It’s Monday morning on a back porch in Madison’s Atwood neighborhood, with the usual east side soundtrack of screaming F-16 jets overhead and construction crews rumbling in the streets.
Then a new, sweeter sound rises against the cacophony. Musician Ritt Deitz and his son Wilder, with Ritt’s niece Sophia Delaney harmonizing, play a lovely version of the gospel tune "When He Reached Down His Hand For Me" for an audience of one.
Music has been intrinsically linked with family in the Deitz household for generations. Deitz grew up in the Ohio River Valley in Kentucky; his great-great-uncle played in a popular Cincinnati band, his great-grandfather was a banjo player, and his father and uncle would harmonize together at family gatherings.
“We sing a lot at family gatherings, both on mine and my wife’s side,” Ritt Deitz said, then addressed Wilder. “I think it’s fair to say there’s a pretty good amount of music in your family that way.”
Ritt Deitz, who also directs the Professional French Masters Program at the University of Wisconsin-Madison, is an acclaimed singer-songwriter who has been compared to Greg Brown and Bruce Cockburn. Wilder Deitz is an eclectic musician who plays jazz and hip-hop, and who founded the Wilder Deitz School for Creative Music in January.

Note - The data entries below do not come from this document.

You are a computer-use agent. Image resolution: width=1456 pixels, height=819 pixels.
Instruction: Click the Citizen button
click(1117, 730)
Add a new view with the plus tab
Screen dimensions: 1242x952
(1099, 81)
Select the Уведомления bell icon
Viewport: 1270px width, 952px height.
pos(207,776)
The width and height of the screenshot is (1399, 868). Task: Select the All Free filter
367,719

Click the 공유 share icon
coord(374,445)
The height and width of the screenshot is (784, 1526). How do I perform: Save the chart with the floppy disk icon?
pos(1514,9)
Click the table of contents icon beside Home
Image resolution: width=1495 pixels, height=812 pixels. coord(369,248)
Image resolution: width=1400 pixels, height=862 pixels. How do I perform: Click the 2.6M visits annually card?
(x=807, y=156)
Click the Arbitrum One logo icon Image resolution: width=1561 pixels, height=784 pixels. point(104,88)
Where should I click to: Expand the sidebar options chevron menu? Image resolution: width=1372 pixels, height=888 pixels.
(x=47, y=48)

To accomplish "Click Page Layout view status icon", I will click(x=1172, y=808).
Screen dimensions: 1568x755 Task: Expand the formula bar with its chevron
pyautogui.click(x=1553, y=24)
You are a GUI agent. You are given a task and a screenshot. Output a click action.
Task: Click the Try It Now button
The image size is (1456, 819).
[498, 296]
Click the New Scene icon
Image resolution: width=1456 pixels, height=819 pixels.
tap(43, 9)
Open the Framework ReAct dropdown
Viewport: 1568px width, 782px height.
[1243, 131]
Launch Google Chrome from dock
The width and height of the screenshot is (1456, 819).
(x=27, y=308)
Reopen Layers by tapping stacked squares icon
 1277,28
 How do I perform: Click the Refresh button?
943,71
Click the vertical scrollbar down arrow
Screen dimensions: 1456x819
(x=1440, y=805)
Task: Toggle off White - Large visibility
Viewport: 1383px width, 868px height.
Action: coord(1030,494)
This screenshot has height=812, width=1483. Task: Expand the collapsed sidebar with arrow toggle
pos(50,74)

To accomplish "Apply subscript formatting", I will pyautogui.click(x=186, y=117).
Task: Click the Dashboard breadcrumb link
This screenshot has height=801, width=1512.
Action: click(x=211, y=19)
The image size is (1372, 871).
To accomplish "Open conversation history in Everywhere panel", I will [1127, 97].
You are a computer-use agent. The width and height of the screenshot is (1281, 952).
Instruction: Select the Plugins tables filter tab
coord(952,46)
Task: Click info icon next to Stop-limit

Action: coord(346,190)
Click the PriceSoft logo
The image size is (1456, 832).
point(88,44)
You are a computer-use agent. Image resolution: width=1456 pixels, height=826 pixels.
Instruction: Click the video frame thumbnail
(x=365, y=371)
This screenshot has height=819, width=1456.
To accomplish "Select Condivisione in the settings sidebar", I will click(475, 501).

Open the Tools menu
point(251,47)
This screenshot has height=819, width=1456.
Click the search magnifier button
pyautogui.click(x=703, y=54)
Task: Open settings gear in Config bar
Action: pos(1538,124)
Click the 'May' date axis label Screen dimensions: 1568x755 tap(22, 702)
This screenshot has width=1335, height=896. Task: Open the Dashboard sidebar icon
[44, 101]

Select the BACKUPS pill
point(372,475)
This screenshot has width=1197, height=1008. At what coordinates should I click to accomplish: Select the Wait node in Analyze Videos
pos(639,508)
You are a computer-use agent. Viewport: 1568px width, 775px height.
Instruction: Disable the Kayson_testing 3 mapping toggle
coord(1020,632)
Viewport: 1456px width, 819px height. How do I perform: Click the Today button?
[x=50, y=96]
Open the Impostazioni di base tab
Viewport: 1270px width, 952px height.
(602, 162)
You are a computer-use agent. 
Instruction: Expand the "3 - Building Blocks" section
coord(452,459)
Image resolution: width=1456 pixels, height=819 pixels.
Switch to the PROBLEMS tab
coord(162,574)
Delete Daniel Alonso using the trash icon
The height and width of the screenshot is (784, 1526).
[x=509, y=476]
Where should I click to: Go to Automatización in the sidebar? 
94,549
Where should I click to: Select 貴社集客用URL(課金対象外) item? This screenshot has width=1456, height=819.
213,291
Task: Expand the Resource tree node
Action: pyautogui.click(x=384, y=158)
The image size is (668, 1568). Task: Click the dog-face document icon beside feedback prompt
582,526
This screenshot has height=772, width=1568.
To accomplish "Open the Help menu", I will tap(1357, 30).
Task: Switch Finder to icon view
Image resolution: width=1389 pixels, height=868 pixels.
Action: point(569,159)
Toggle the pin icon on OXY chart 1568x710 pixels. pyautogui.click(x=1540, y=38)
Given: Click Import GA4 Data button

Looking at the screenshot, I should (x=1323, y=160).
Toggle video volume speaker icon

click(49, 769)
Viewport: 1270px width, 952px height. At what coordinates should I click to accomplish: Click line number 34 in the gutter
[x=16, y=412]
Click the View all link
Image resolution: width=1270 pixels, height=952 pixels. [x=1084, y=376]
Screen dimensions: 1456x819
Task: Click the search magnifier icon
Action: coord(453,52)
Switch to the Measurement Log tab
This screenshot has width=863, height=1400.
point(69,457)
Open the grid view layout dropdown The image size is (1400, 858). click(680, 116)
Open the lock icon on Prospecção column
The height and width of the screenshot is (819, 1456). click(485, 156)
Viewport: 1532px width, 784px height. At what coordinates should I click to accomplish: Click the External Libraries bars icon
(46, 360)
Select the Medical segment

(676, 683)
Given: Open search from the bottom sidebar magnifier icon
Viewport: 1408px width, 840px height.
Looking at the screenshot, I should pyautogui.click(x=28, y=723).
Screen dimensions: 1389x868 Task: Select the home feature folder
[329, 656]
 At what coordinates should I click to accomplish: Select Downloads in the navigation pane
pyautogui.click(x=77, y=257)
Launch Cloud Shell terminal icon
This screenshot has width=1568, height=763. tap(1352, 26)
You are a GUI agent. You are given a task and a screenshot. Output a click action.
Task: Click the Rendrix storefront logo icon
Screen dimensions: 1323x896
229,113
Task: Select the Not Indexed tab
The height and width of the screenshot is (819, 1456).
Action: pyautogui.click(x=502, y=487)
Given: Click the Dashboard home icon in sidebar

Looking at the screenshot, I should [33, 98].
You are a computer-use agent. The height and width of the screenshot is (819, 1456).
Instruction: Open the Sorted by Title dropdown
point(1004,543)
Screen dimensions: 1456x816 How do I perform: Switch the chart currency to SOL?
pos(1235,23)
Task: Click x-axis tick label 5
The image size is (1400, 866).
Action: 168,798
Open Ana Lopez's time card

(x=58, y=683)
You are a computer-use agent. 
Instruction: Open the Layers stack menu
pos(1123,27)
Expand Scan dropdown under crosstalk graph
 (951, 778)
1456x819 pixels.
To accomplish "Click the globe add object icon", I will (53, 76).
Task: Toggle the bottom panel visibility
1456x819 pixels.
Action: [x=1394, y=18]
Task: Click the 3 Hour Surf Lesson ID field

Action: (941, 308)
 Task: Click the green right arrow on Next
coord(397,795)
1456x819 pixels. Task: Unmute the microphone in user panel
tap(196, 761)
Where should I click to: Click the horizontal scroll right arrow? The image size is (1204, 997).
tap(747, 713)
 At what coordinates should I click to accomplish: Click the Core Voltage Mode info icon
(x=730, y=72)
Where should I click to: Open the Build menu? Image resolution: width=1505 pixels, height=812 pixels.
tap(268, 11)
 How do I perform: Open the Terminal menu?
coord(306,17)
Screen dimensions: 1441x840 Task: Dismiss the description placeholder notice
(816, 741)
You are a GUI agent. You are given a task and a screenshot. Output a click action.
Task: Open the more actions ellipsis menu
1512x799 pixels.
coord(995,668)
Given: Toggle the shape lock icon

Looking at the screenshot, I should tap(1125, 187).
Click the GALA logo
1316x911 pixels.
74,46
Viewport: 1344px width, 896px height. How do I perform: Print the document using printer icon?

They estimated they’ve played thousands of songs together over the years. But they’ve never made a proper father-son album together. Until now.
They used the pandemic year to arrange some songs, some written by Ritt and some written by Wilder, for an album they plan to record this fall. They will debut some of the songs when they play a backyard house concert on Friday night, their first proper live show since before the pandemic, not counting a socially distanced front porch show for family and friends.
Tickets are $10 in advance for the 7:30 p.m. show at 174 Ryan St., or $15 at the door if available for the limited show. Audience members are advised to bring a camp chair or blanket, and the acoustic duo Host of Sparrows will open.
Wilder said he started playing in his father’s band when he was 8 years old, but by the time he became a teenager began exploring other music beyond Ritt’s rootsy sound. “The neat trick about it is, looking back on how I got interested in music, the whole time it felt like my idea. I was given space to be into the music that I liked.
“I started leading my own bands and playing with my peers. And we were listening to all kinds of rock ‘n’ roll and hip-hop. My buddy Joe and I would listen to nothing but Smashing Pumpkins for a year-and-a-half. My dad would maybe wince at something he was not particularly into, but at the end of the day, it all came home.”
Ritt said the breadth of Wilder’s tastes and experience enriches the songs they write and arrange.
“It’s like having an orchestra,” he said. “I’ll write a song and bring it in, and say, ‘Here’s how the chorus goes.’ And he’ll go, ‘I know what the chorus is.’ So the apple doesn’t fall far from the tree. When you spend a lot of time together as a family, you start resembling each other a little bit.”
Ritt and Wilder said being father and son, and having made so much music together, allows them to have an instinctive shorthand with each other when working on a song.
“There are probably a lot of ways in which we’re not even really thinking about it,” Wilder said. “We kind of know what the other’s expecting, in some ways, so we don’t even have to really talk much about it.”
“It’s great press when you have a Springsteen and his father dynamic going on, and there are guys getting drunk and fighting in the kitchen,” Ritt said. “But frankly, there’s nothing like that. Wilder believes in serving the song. I believe in serving the song. It’s like we have a limited amount of time in the morning, and some really good new songs. And we want them to leave better than when they came in.”
Ritt and Wilder plan to start recording the new songs in the fall, with the intention of releasing the as-yet-untitled album next spring. Ritt said it’s imperative that they play the new songs live before an audience before they are recorded.
Wilder’s other focus in 2021 is on his music school, which he envisions as a creative space where children can take music lessons and grown-ups can play together, with everybody drawing inspiration and energy from each other. Much like how different generations of Deitzes have inspired each other to play music.
“It’s essentially a training gym for musicians,” Wilder said. “These are mostly people who are elite amateur players, people who have a demonstrated investment in their instrument who want space, equipment and people to play on and with. Then we do classes and lessons sort of below that. Every kid who comes in is learning piano surrounded by older kids and adults who are doing creative music at a very high level.”